Shared Word Diagrams

By: Jeff Clark    Date: Sun, 27 May 2007

I have just posted another application for exploring the structure of text documents. This one lets you compare and contrast two documents by showing both the unique and shared vocabulary and the distribution across the documents. Here is an example static image:

The two columns of squares represent the two documents. The longest document will be shown with 50 segments. In this case, the rightmost blue column is the larger of the two and represents the American State of the Union Address for 2007. The trivial (stop) words were discarded before analysis. For this example the topmost square segment covers the first 51 words of a document, the second segment the next 51 etc.

The leftmost column of word circles show the high frequency words that are present in document 1 (State of the Union 2002) but are not present at all in the second document. The rightmost column of words show those unique to the second document and the central column has the words common to both. The bigger the circle the more frequent the word. The circles are ordered in each column by average position of the word in the documents where they appear which roughly minimizes the number of connection crossings.

Hovering over a word (in the interactive application, not this static image), in this case 'terrorists', will show which segments of the documents contain the word. Darker connecting lines indicate more occurences in that segment.
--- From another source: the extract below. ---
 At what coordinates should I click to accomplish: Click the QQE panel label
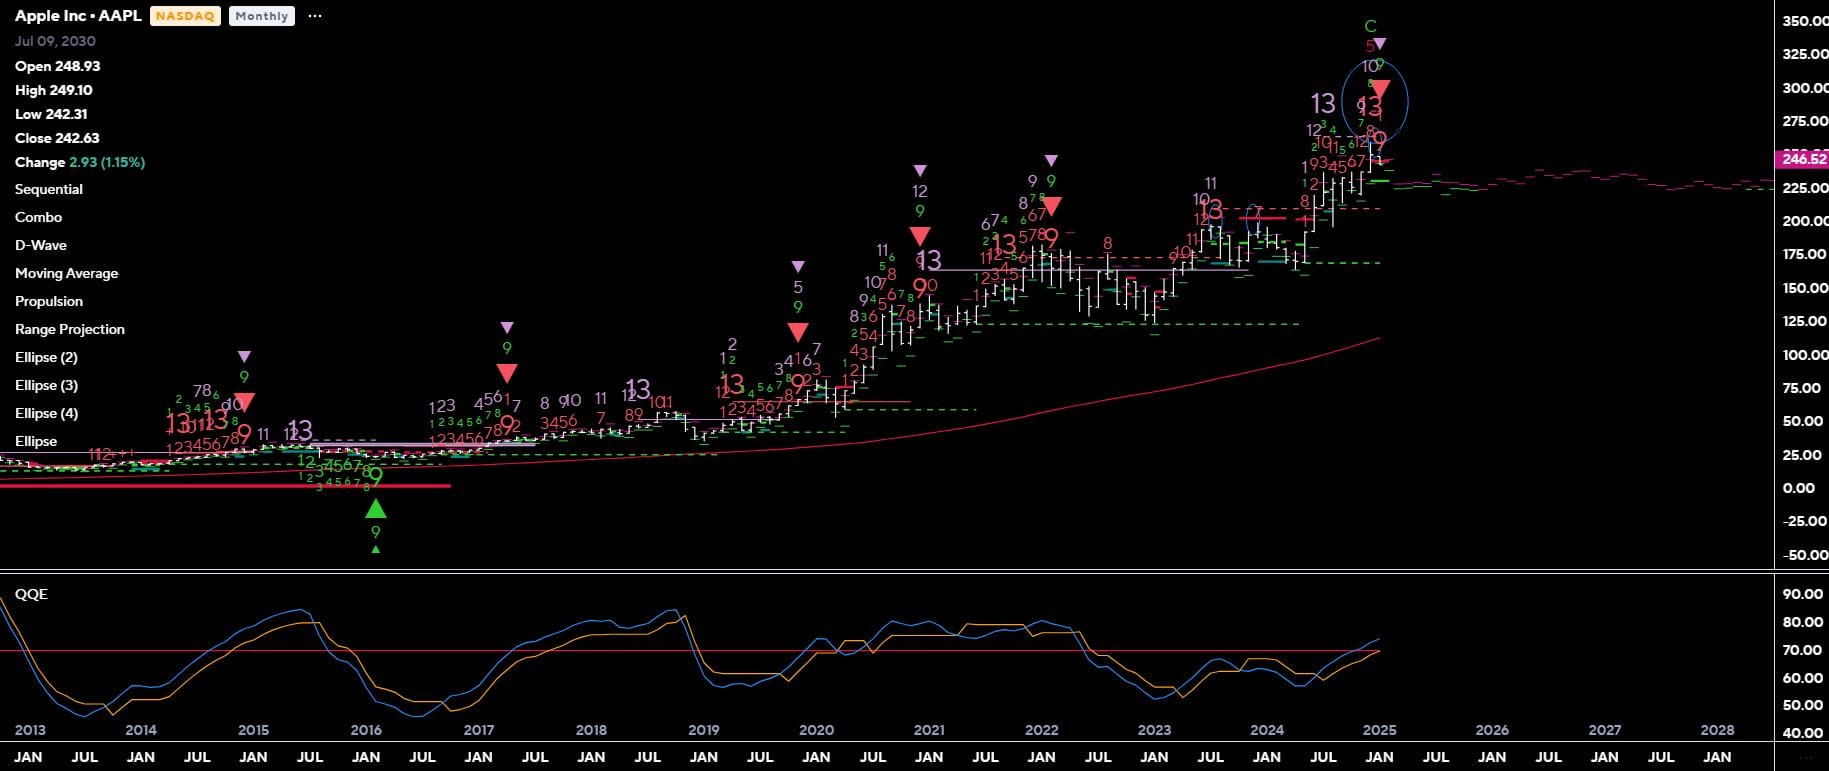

It will also highlight with colour the other words occurring in the same segments. So, for this example, we can easily see that:

  1. The word 'terrorists' occur in both documents
  2. It occurs right at the beginning of the speech in 2002 and spans the first third
  3. It is spread out over the middle third in 2007
  4. In 2002 it is associated with the words: thousands, camps, destruction, trained, training, mass, threaten, throughout, and Islamic
  5. In 2007 it is associated with: local, success, Middle, East, Shia, extremists, safe
  6. In both speechs it is associated with: war, America, country, world, iraq

The interactive application is available here for Shared Word Diagrams. This version lets you enter your own text for analysis - see the form at the bottom of the application. Have fun and let me know if you discover any especially interesting examples.